* Provided information *
☆ ☆ ☆ ☆ ☆ ☆ ☆

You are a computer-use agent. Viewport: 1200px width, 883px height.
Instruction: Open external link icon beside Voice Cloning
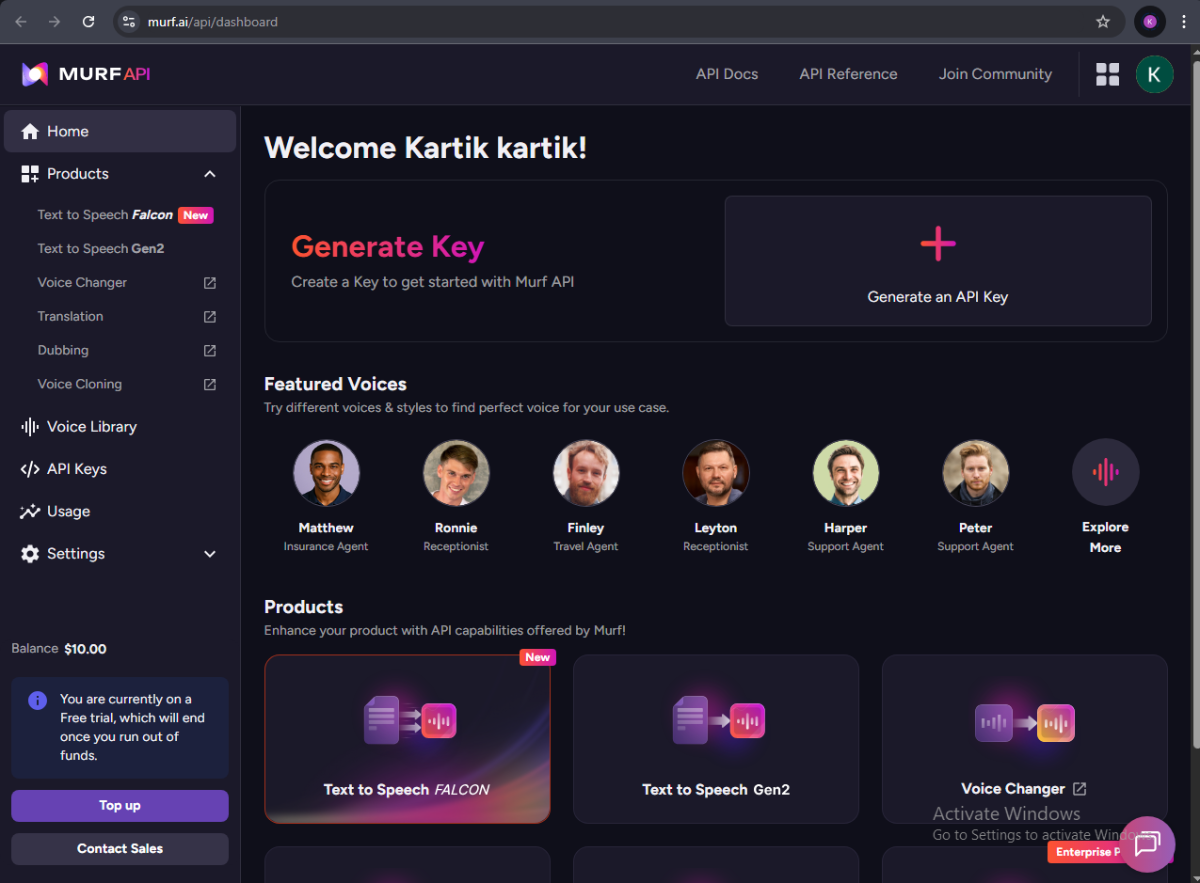pos(210,384)
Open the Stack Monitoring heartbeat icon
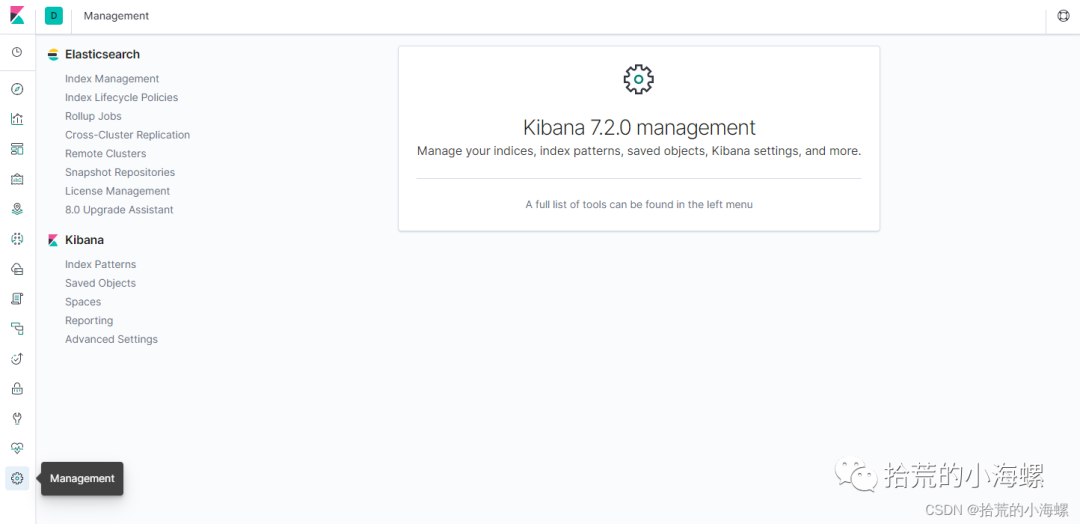 click(x=17, y=448)
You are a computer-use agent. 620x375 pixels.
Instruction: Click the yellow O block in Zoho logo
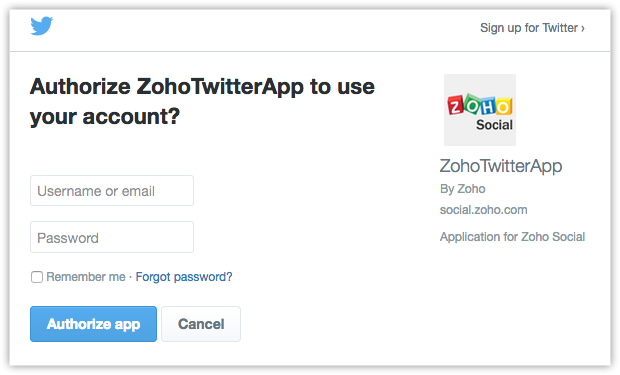coord(503,106)
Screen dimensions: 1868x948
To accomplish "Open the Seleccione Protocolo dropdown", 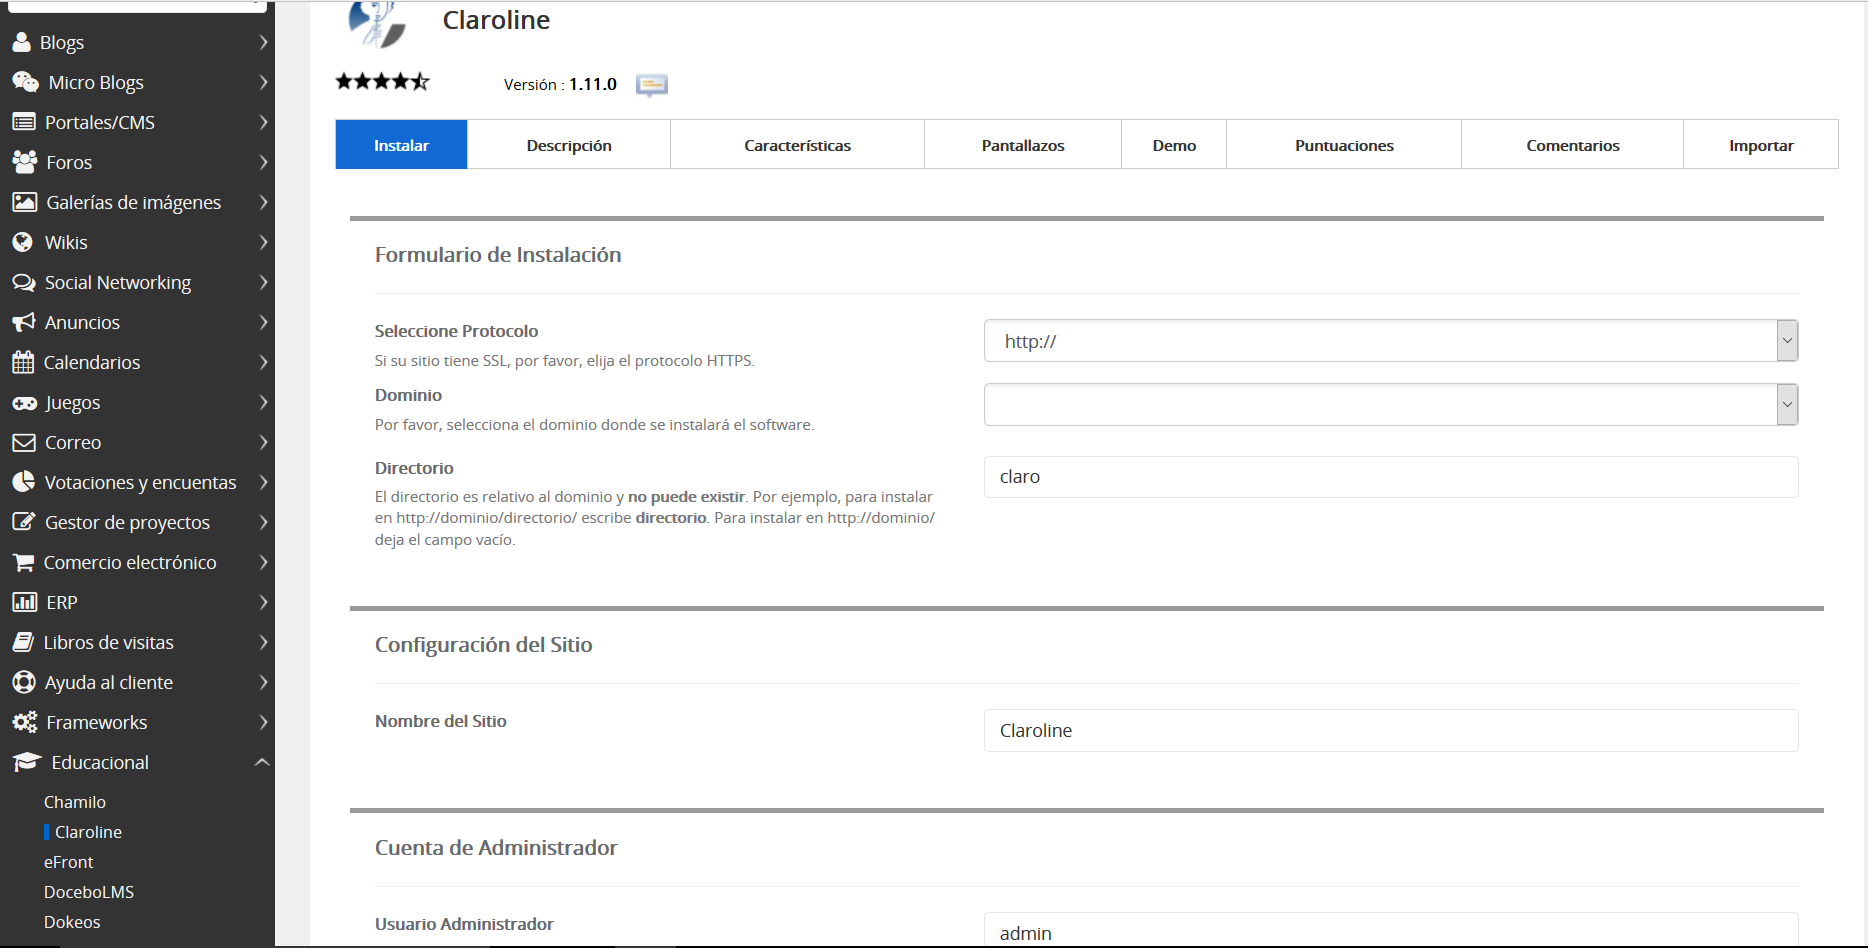I will tap(1390, 341).
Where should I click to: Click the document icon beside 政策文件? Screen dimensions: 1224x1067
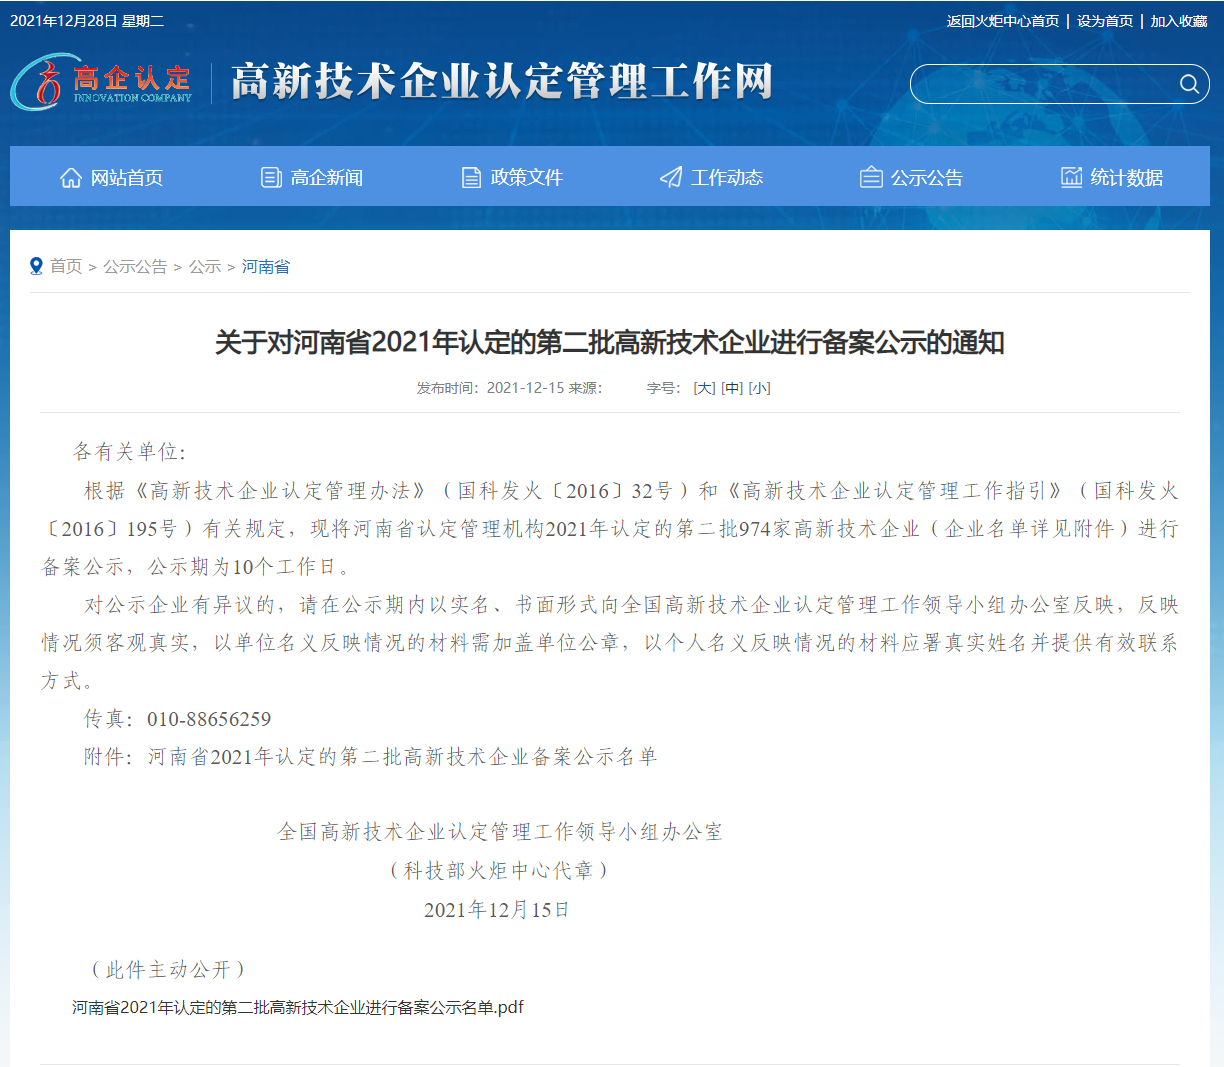(471, 178)
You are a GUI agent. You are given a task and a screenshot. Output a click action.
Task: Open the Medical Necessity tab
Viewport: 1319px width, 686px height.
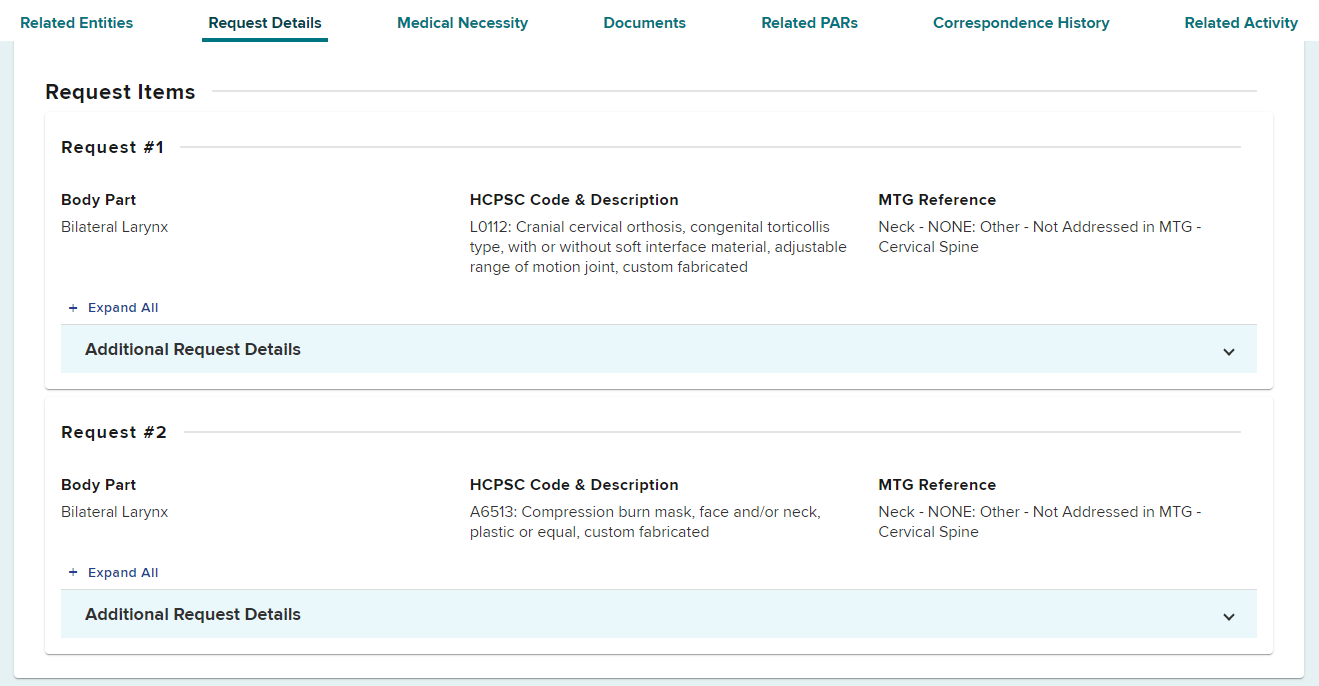(x=462, y=23)
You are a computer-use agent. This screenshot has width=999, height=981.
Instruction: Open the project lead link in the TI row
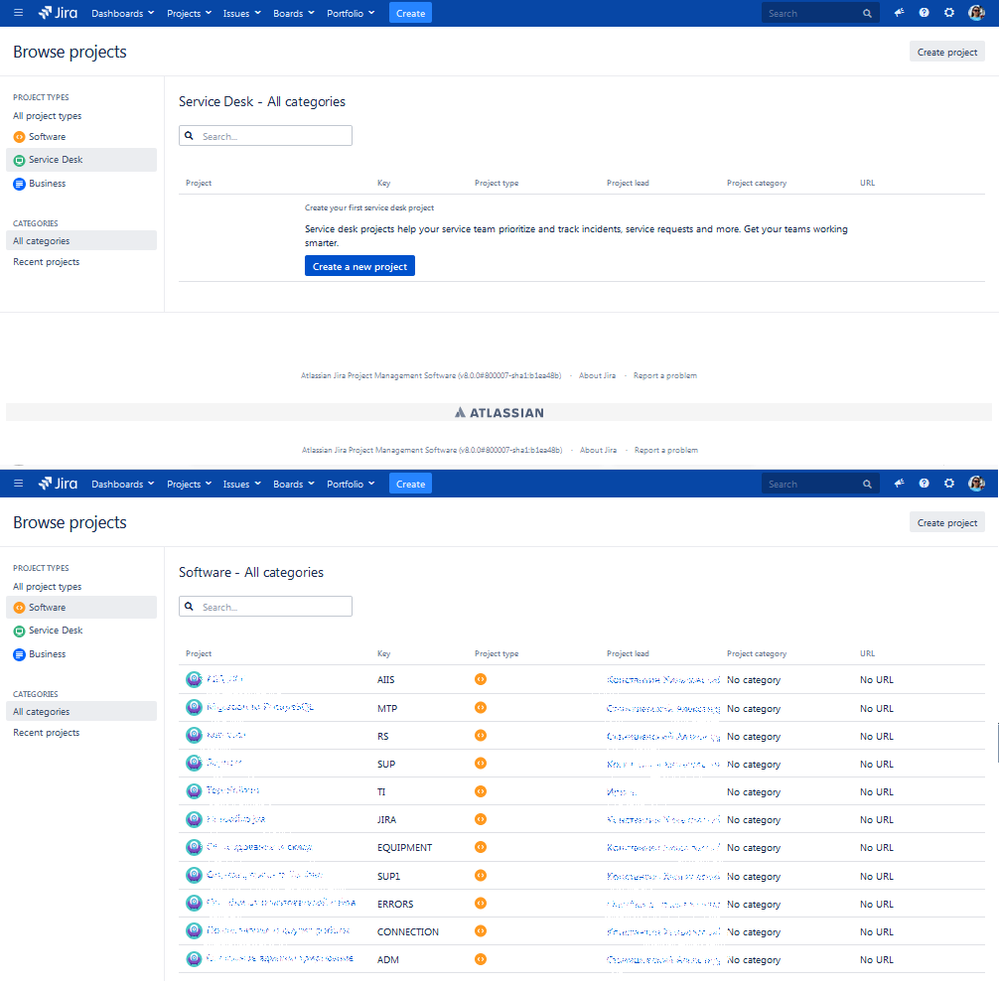pyautogui.click(x=621, y=792)
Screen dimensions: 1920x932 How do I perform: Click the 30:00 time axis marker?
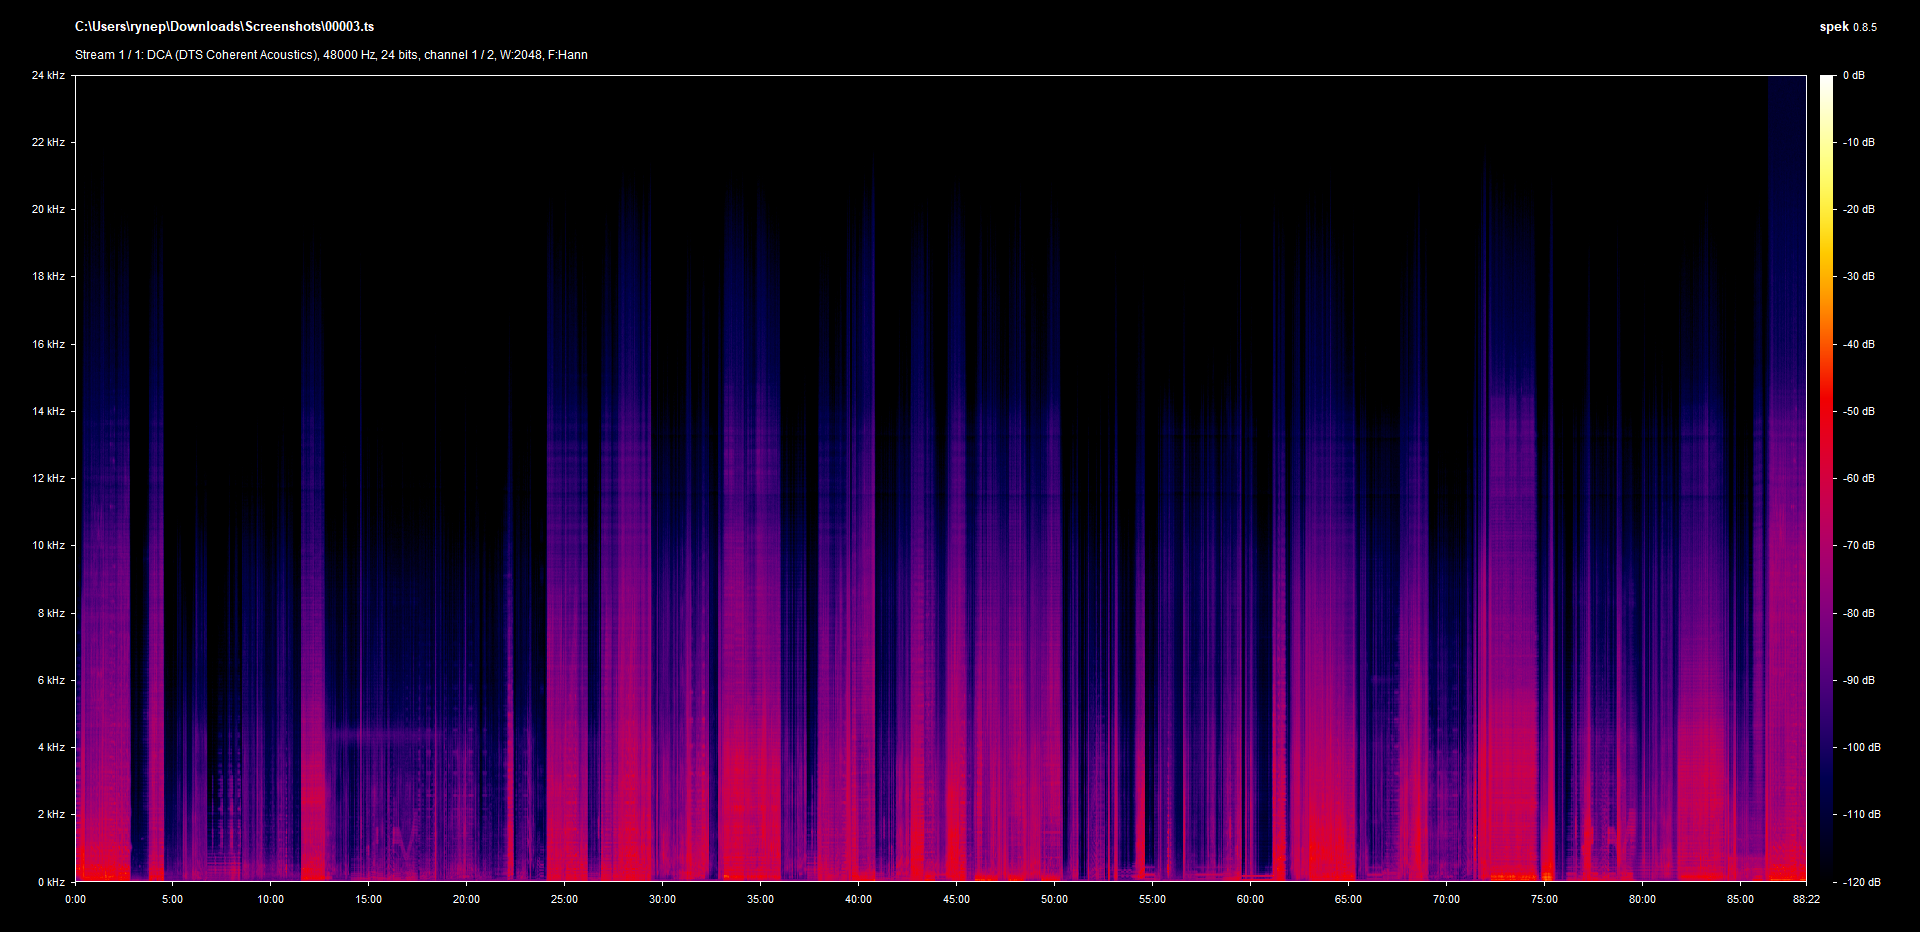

☆ ☆ ☆ ☆ ☆ ☆ ☆

* What you need to do *
From the line that contains "You are a computer-use agent. This" down to the last line of the entries above, copy every line exactly and leave out the pictures.

* Worked solution *
You are a computer-use agent. This screenshot has width=999, height=981.
Instruction: Open the project lead link in the TI row
pyautogui.click(x=621, y=792)
Screen dimensions: 1920x932 How do I perform: Click the 30:00 time axis marker?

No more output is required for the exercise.